The most striking thing that Shinsuke Sato’s Alice in Borderland Season 1 does in its earliest moments is just getting straight to it. Admittedly, under ordinary circumstances, it would have been how it somehow manages to clear out Shibuya Crossing, one of the most famously heaving intersections in the world, but Covid-19 has been emptying densely-populated areas all year, so that old 28 Days Later trick has lost some of its luster. But that willingness to just get on with things still feels fresh. Here, the show says, are three best buds. Now things are going to get crazy. Enjoy.
And it’s really difficult not to just enjoy it. There isn’t half an episode of exposition and careful backstory-building.

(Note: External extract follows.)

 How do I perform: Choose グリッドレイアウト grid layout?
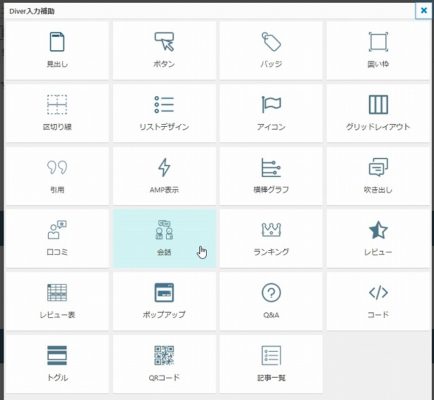[378, 113]
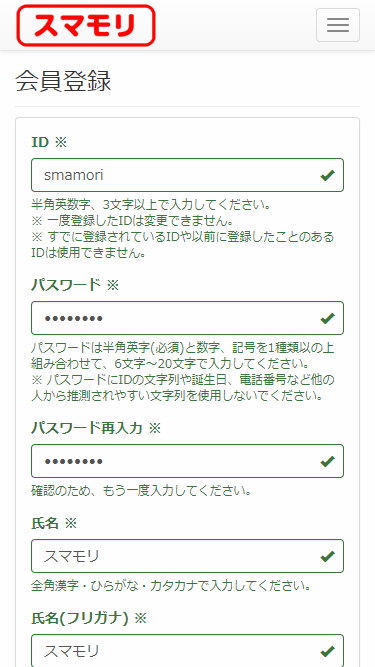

There isn’t even that much obvious franchise setup, really, even though the show is an adaptation of the Haro Aso manga and there’s significantly more of that than is adapted here. There isn’t a dense explanation for anything, even the characters – the various quirks and utilities of the important players are doled out as they become relevant and never really lingered on, and the audience’s understanding of what’s actually going on keeps pace with the characters’. We know what they know, and little else besides. What’s most pressing to them in the moment is most pressing to us, and it’s usually their immediate survival.
The “Alice” of the title is Ryohei Arisu (Kento Yamazaki), a college dropout slacker and video game enthusiast with a colossal intellect, especially when it comes to deciphering the logic of puzzles and games. This quickly becomes very useful indeed since he and his friends, the tough-guy ladies’ man Karube (Keita Machida) and dorky IT specialist Chota (Yuki Morinaga), all enter a toilet cubicle together in Shibuya Station and emerge to an empty Tokyo, now full of deadly survival challenges categorized by playing cards denoting their type and difficulty. Instructions are relayed by smartphones, and failure results in a messy death. Arisu and his friends will have to work together both with each other and different players, including the hyper-athletic mountain climber Yuzuha Usagi (Tao Tsuchiya), to stay alive long enough to figure out what’s going on.
So, yes, Alice in Borderland is Battle Royale and Saw given a contemporary game-y makeover and a very comic-book-y sensibility. None of its composite elements are new, but this is a very refined and energetic version of a binge-ready format, content to rocket along at a breakneck pace and only dispense plot or character information as it’s needed, confidant in the diversity and excitement of the games themselves keeping viewers engaged. And boy, was I engaged. The production is slick, the action is well-choreographed and exciting, the games are clever, and the characters are believable as best friends thrust into an unpredictable and dangerous situation. At eight episodes all under an hour, this is a lightning-fast riff on a well-worn format that might prove to be the streaming highlight of the weekend.